La lolita new-yorkaise de 27 ans a fait son entrée au milieu d'une forêt de palmiers enchantée, qui allait de pair avec ses chansons suaves et romanesques au sulfureux parfum féminin. Émerveillée par les cris sentis de la foule, la belle Lana a interprété Cola vêtue d'une belle robe de paysanne blanche.

Sa voix était solide, même si elle éprouvait des ennuis sonores dans son oreillette. «Can you take the fuzz out of my ears?», a lancé la chanteuse à son équipe de techniciens.

Lana Del Rey s'est dite émerveillée et choyée de l'enthousiasme de la foule.«Je suis tellement contente d'être ici. J'ai le sentiment que cela a pris une éternité», a-t-elle dit avant d'enchaîner avec Body Electric.

Avec sa voix grave langoureuse, ses cuisses invitantes et ses yeux endormis, Lana Del Rey rappelle Marilyn Monroe. Sans cachette, puisque l'image de la star mythique est apparue sur des écrans géants pendant le spectacle.

Lana Del Rey a fait un bain de foule et a même embrassé un spectateur sur la joue. Elle a fait chanter la foule sur son premier tube Blue Jeans et s'est baladée suavement devant le parterre à ses genoux, telle une Blanche-Neige qui a l'admiration indéfectible de ses nains.

Avec l'équipe de Lana Del Rey qui avait limité la configuration de l'amphithéâtre à 11 500 personnes, le Centre Bell avait des airs de grand cabaret. Un sofa, des chandelles, une contrebasse, des amplificateurs et des instruments reposaient pêle-mêle sur la scène.

L'aplomb rock des guitaristes ajoutait beaucoup de oumph aux chansons, particulièrement pendant West Coast, extrait du nouvel album attendu sous peu.

Incomprise

Lana Del Rey semble saoulée par sa musique et ses tourments intérieurs lorsqu'elle chante en spectacle. Elle se mordille les doigts, se berce d'une hanche à l'autre et remue ses lèvres au ralenti. Elle incarne son univers de Summertime Sadness et de Born To Die. Elle chante le rêve déchu de la jeunesse américaine.

Dans une entrevue récente publiée en France, Lana Del Rey a confié se sentir davantage comprise dans le pays de Vanessa Paradis et Charlotte Gainsbourg. On comprend pourquoi.

Loin d'être parfait, son spectacle était ponctué de problèmes de sonorisation, lundi soir, au Centre Bell. Statique, Lana Del Rey a massacré son hymne pop National Anthem. Elle a commis quelques maladresses, manifesté plusieurs signes de gêne et n'a pas offert de rappel. «Je ne mérite pas tout ça», a-t-elle lancé en réaction aux cris du coeur de la foule.

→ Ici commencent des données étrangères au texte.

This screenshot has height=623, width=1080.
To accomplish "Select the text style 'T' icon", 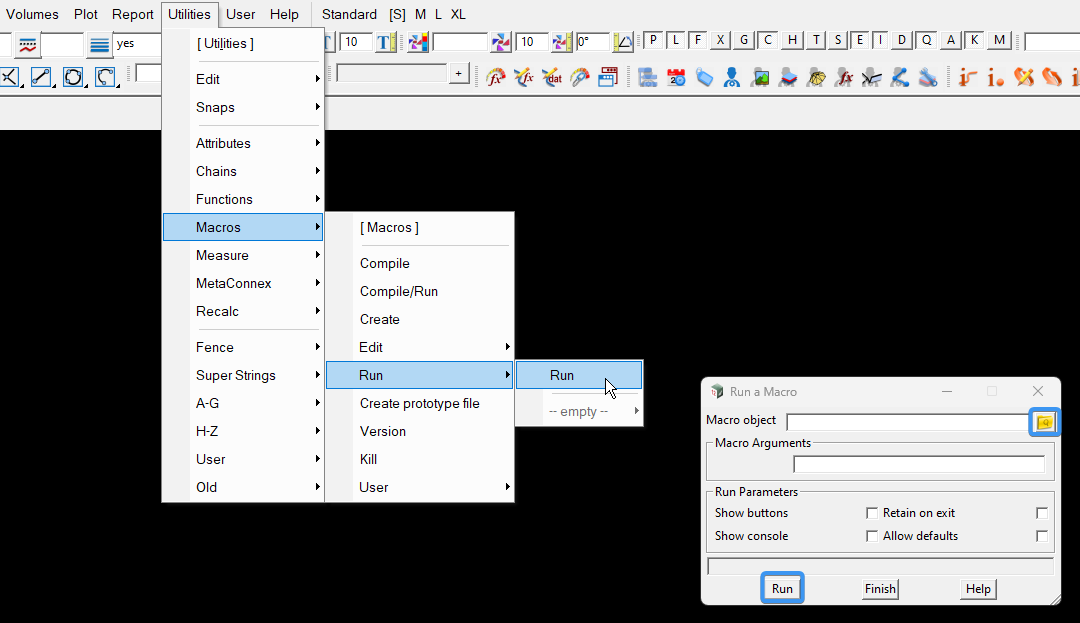I will (x=385, y=42).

Malaise? Pas du tout: son charme gauche alimente son image d'elfe pop ingénue et de jeune femme incomprise. Lana Del Rey est comme toutes les jeunes femmes fragiles qui se réfugient dans sa musique et qui chantaient les paroles de ses chansons avec la main sur le coeur, lundi soir.

Lana Del Rey avait beau être sur scène en chair et en os et se faire prendre en photos avec des spectateurs, elle cultivait toujours un jardin secret. Surtout à travers ses faux pas. Que se passe-t-il dans la tête de la belle Lana? Quel mystère cache-t-elle?

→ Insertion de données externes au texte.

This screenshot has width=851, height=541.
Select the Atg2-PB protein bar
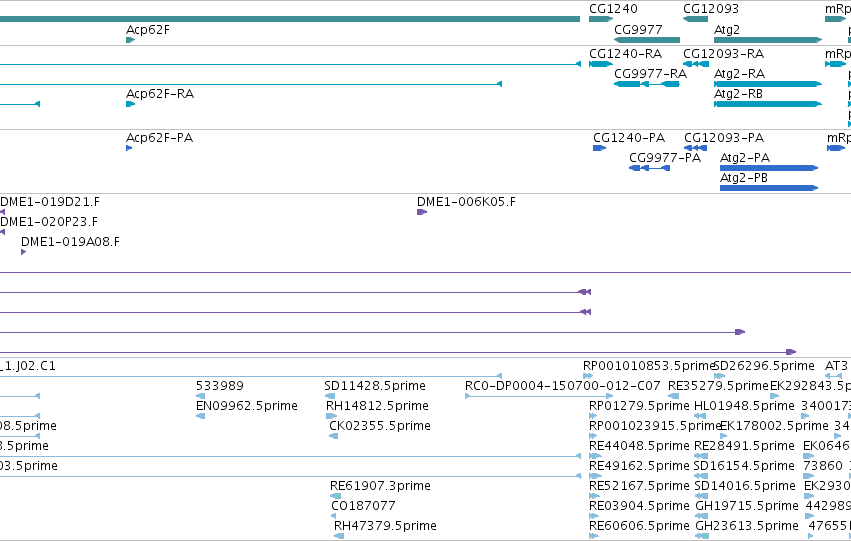[x=769, y=188]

Tel le personnage d'Ève de la Bible (qu'elle a interprété dans le film musical Tropico), Lana Del Rey personnifie la tentation. En spectacle, la chanteuse croque partiellement - et maladroitement - dans le fruit défendu. Ce coït interrompu n'a pas rassasié complètement les spectateurs, mais les a accrochés à ses lèvres pulpeuses.

Les fans de Lana Del Rey ont soutiré d'elle tout ce qu'ils pouvaient. Et ils n'ont pas fini d'en redemander, a-t-on constaté lundi soir.